だってここ、前世でやってた"乙女ゲーム"の世界だし。
「はは、冗談でしょう?」
私は淑女らしくない乾いた笑みを浮かべて頭を抱える。だが、リティカとして生まれてきてからの8年間を振り返り、幼少期から立ち入っている王城の風景やロア様を始めとした人物を思い浮かべれば、否定しようのない既視感に襲われる。
そう、どう見ても乙女ゲームの世界観と一致してしまうのだ。
前世でやっていた乙女ゲーム、
『Eternal Lovers〜神々の愛し子の奮闘』
の世界と。
「"悪役令嬢"リティカ・メルティー。ヒロインが成長するための障壁。恋愛劇の舞台を盛り上げる、この国唯一の公爵令嬢」
声に出してつぶやいて、自分の立場を認識する。
私はどうやらうっかり、悪役令嬢とやらに生まれ変わってしまったらしい。
次々と思い出してしまう、前世の記憶を書きためながら私はため息をつく。
普段は乙女ゲームなんてやらないのだけれど、あの頃はやたらとその手のゲームが流行っていたのだ。
いろんな物体が擬人化したり、精霊が出てきたり、学園青春系だったり、中世風の令嬢ものだったり、よくもまぁあれだけバリエーションがあったものだと次々に企画を打ち出す運営様に私は素直に感服する。
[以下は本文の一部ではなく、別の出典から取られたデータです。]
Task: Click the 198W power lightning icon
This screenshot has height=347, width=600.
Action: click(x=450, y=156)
そして友達に絶対気にいるからと勧められプレイしたのが、『Eternal Lovers』だった。
ちなみに『Eternal Lovers〜神々の愛し子の奮闘』略して"エタラブ"は割と王道なストーリーだったと思う。
ヒロインは平民出身のライラちゃん(デフォルト名)。希少な光魔法が使えることを理由に王立学園に入学。様々な苦難と試練を乗り越えて成長していき、魔法もどんどん上達し、最終的に全属性の魔法を習得して救国の聖女様に覚醒。
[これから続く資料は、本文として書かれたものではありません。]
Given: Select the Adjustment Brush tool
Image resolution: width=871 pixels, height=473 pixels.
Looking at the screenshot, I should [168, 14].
そして攻略対象と共に強大な敵を倒すというヒロイン無双系の乙女ゲームだった。さすがヒロイン。無茶苦茶設定盛り込んでいるわ。
ちなみにライラちゃんは、ヒロインらしく非常に可愛い。あの小動物系、守ってあげたくなる気持ち超分かる。超同意。
私が男なら恋に落ちる。いや、男目線で乙女ゲームやってどうすんだって話なんだけど。
でもゲームプレイ中、自分が王子側だったらいいのになぁって思うくらい、ヒロインが可愛かった。
だってプレイ中ヒロインだったらヒロインの顔見られないんだもん。ヒロインの事も甘やかしてあげられないし。
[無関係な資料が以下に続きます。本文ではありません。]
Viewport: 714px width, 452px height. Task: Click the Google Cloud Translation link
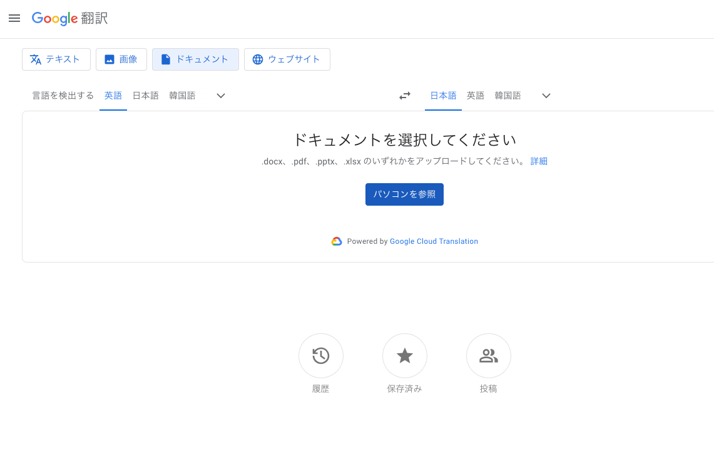pos(434,241)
青春ありバトルあり、禁断の恋もあり。なかなか白熱するストーリーらしいのだけど。
「なんて事かしら。私、無課金ストーリーしか知らないわっ!!」
書き綴ったストーリーを眺めながら、私はぎゅっと拳を握りしめて叫ぶ。
基本プレイ無料を謳っていた"エタラブ"なのだけれど、そう本当に無料だったのは基本プレイのみ!
当時学生だった私に課金するだけの財力はなく、基本プレイの王子ルート以外のストーリーを私は全く知らない。何なら王子ルートに至っても、課金アイテムが必要なものについては、プレイしていないので回収できていないスチルやストーリーが多々ある状態だ。